Juvenile hormones direct primordial germ cell migration to the embryonic gonad.

Germ cells are essential to sexual reproduction. Across the animal kingdom, extracellular signaling isoprenoids, such as retinoic acids (RAs) in vertebrates and juvenile hormones (JHs) in invertebrates, facilitate multiple processes in reproduction. Here we investigated the role of these potent signaling molecules in embryonic germ cell development, using JHs in Drosophila melanogaster as a model system. In contrast to their established endocrine roles during larval and adult germline development, we found that JH signaling acts locally during embryonic development. Using an in vivo biosensor, we observed active JH signaling first within and near primordial germ cells (PGCs) as they migrate to the developing gonad. Through in vivo and in vitro assays, we determined that JHs are both necessary and sufficient for PGC migration.

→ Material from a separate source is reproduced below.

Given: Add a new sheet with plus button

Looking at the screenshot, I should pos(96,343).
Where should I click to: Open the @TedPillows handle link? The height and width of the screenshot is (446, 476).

Analysis into the mechanisms of this newly uncovered paracrine JH function revealed that PGC migration was compromised when JHs were decreased or increased, suggesting that specific titers or spatiotemporal JH dynamics are required for robust PGC colonization of the gonad. Compromised PGC migration can impair fertility and cause germ cell tumors in many species, including humans. In mammals, retinoids have many roles in development and reproduction. We found that like JHs in Drosophila, RA was sufficient to impact mouse PGC migration in vitro. Together, our study reveals a previously unanticipated role of isoprenoids as local effectors of pre-gonadal PGC development and suggests a broadly shared mechanism in PGC migration.